**YOUR ASSIGNMENT:**
All that is needed is every record, duplicated exactly.

**INFORMATION GIVEN:**

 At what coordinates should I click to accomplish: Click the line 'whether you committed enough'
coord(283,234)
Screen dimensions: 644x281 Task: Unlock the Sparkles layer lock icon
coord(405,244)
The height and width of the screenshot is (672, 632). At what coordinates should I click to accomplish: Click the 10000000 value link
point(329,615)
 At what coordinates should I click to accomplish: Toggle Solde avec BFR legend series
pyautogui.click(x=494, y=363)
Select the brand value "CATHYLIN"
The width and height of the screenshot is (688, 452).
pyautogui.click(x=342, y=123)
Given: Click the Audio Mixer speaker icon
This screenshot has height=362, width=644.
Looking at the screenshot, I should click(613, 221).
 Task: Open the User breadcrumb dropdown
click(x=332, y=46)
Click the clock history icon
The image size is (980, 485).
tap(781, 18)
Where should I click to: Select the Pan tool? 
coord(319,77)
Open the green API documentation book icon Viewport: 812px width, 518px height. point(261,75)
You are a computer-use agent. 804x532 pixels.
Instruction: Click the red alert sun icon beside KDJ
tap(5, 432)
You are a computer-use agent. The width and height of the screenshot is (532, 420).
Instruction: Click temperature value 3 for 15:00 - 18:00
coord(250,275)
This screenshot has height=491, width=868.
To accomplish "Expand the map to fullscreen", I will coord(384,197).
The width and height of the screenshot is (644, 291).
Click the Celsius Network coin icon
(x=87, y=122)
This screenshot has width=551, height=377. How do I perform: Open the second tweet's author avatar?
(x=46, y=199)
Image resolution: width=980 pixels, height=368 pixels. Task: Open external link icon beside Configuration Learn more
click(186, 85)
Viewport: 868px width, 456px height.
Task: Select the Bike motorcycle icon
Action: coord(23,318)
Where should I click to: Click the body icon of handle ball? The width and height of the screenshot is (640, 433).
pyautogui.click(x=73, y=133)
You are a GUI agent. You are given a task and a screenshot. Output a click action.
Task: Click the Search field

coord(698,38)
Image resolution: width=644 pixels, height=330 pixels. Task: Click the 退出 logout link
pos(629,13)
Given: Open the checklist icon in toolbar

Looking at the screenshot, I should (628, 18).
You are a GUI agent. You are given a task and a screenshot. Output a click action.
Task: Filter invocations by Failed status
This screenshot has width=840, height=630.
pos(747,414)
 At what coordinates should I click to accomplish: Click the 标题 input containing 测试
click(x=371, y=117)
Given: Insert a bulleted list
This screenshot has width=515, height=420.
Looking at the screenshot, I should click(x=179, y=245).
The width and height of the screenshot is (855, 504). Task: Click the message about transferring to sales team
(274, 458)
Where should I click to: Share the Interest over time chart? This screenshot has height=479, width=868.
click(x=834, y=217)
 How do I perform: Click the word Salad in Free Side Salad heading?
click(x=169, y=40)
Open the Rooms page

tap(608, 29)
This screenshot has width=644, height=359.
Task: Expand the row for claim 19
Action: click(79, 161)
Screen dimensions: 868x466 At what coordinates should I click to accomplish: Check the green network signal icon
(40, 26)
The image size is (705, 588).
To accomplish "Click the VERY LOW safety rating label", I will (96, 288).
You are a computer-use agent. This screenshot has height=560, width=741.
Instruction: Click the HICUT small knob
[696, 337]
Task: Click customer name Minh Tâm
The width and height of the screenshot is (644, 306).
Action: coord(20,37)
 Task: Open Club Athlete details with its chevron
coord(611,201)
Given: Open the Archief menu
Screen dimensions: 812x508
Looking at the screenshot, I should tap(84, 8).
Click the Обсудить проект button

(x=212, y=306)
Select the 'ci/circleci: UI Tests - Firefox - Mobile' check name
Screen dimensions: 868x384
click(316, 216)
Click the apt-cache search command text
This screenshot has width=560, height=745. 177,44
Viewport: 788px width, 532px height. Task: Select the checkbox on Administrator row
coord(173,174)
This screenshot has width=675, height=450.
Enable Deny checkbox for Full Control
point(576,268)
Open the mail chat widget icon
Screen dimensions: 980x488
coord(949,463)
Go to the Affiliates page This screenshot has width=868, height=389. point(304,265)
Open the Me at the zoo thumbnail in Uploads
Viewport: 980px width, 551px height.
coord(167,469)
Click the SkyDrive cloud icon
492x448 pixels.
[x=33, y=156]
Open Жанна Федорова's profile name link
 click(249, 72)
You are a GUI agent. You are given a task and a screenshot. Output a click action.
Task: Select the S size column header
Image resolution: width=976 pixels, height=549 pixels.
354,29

**EXPECTED ANSWER:**
 At what coordinates should I click to accomplish: Click the line 'whether you committed enough'
coord(283,234)
Screen dimensions: 644x281 Task: Unlock the Sparkles layer lock icon
coord(405,244)
The height and width of the screenshot is (672, 632). At what coordinates should I click to accomplish: Click the 10000000 value link
point(329,615)
 At what coordinates should I click to accomplish: Toggle Solde avec BFR legend series
pyautogui.click(x=494, y=363)
Select the brand value "CATHYLIN"
The width and height of the screenshot is (688, 452).
pyautogui.click(x=342, y=123)
Given: Click the Audio Mixer speaker icon
This screenshot has height=362, width=644.
Looking at the screenshot, I should click(613, 221).
 Task: Open the User breadcrumb dropdown
click(x=332, y=46)
Click the clock history icon
The image size is (980, 485).
tap(781, 18)
Where should I click to: Select the Pan tool? 
coord(319,77)
Open the green API documentation book icon Viewport: 812px width, 518px height. point(261,75)
You are a computer-use agent. 804x532 pixels.
Instruction: Click the red alert sun icon beside KDJ
tap(5, 432)
You are a computer-use agent. The width and height of the screenshot is (532, 420).
Instruction: Click temperature value 3 for 15:00 - 18:00
coord(250,275)
This screenshot has height=491, width=868.
To accomplish "Expand the map to fullscreen", I will coord(384,197).
The width and height of the screenshot is (644, 291).
Click the Celsius Network coin icon
(x=87, y=122)
This screenshot has width=551, height=377. How do I perform: Open the second tweet's author avatar?
(x=46, y=199)
Image resolution: width=980 pixels, height=368 pixels. Task: Open external link icon beside Configuration Learn more
click(186, 85)
Viewport: 868px width, 456px height.
Task: Select the Bike motorcycle icon
Action: coord(23,318)
Where should I click to: Click the body icon of handle ball? The width and height of the screenshot is (640, 433).
pyautogui.click(x=73, y=133)
You are a GUI agent. You are given a task and a screenshot. Output a click action.
Task: Click the Search field

coord(698,38)
Image resolution: width=644 pixels, height=330 pixels. Task: Click the 退出 logout link
pos(629,13)
Given: Open the checklist icon in toolbar

Looking at the screenshot, I should (628, 18).
You are a GUI agent. You are given a task and a screenshot. Output a click action.
Task: Filter invocations by Failed status
This screenshot has width=840, height=630.
pos(747,414)
 At what coordinates should I click to accomplish: Click the 标题 input containing 测试
click(x=371, y=117)
Given: Insert a bulleted list
This screenshot has width=515, height=420.
Looking at the screenshot, I should click(x=179, y=245).
The width and height of the screenshot is (855, 504). Task: Click the message about transferring to sales team
(274, 458)
Where should I click to: Share the Interest over time chart? This screenshot has height=479, width=868.
click(x=834, y=217)
 How do I perform: Click the word Salad in Free Side Salad heading?
click(x=169, y=40)
Open the Rooms page

tap(608, 29)
This screenshot has width=644, height=359.
Task: Expand the row for claim 19
Action: click(79, 161)
Screen dimensions: 868x466 At what coordinates should I click to accomplish: Check the green network signal icon
(40, 26)
The image size is (705, 588).
To accomplish "Click the VERY LOW safety rating label", I will (96, 288).
You are a computer-use agent. This screenshot has height=560, width=741.
Instruction: Click the HICUT small knob
[696, 337]
Task: Click customer name Minh Tâm
The width and height of the screenshot is (644, 306).
Action: coord(20,37)
 Task: Open Club Athlete details with its chevron
coord(611,201)
Given: Open the Archief menu
Screen dimensions: 812x508
Looking at the screenshot, I should tap(84, 8).
Click the Обсудить проект button

(x=212, y=306)
Select the 'ci/circleci: UI Tests - Firefox - Mobile' check name
Screen dimensions: 868x384
click(316, 216)
Click the apt-cache search command text
This screenshot has width=560, height=745. 177,44
Viewport: 788px width, 532px height. Task: Select the checkbox on Administrator row
coord(173,174)
This screenshot has width=675, height=450.
Enable Deny checkbox for Full Control
point(576,268)
Open the mail chat widget icon
Screen dimensions: 980x488
coord(949,463)
Go to the Affiliates page This screenshot has width=868, height=389. point(304,265)
Open the Me at the zoo thumbnail in Uploads
Viewport: 980px width, 551px height.
coord(167,469)
Click the SkyDrive cloud icon
492x448 pixels.
[x=33, y=156]
Open Жанна Федорова's profile name link
 click(249, 72)
You are a GUI agent. You are given a task and a screenshot. Output a click action.
Task: Select the S size column header
Image resolution: width=976 pixels, height=549 pixels.
354,29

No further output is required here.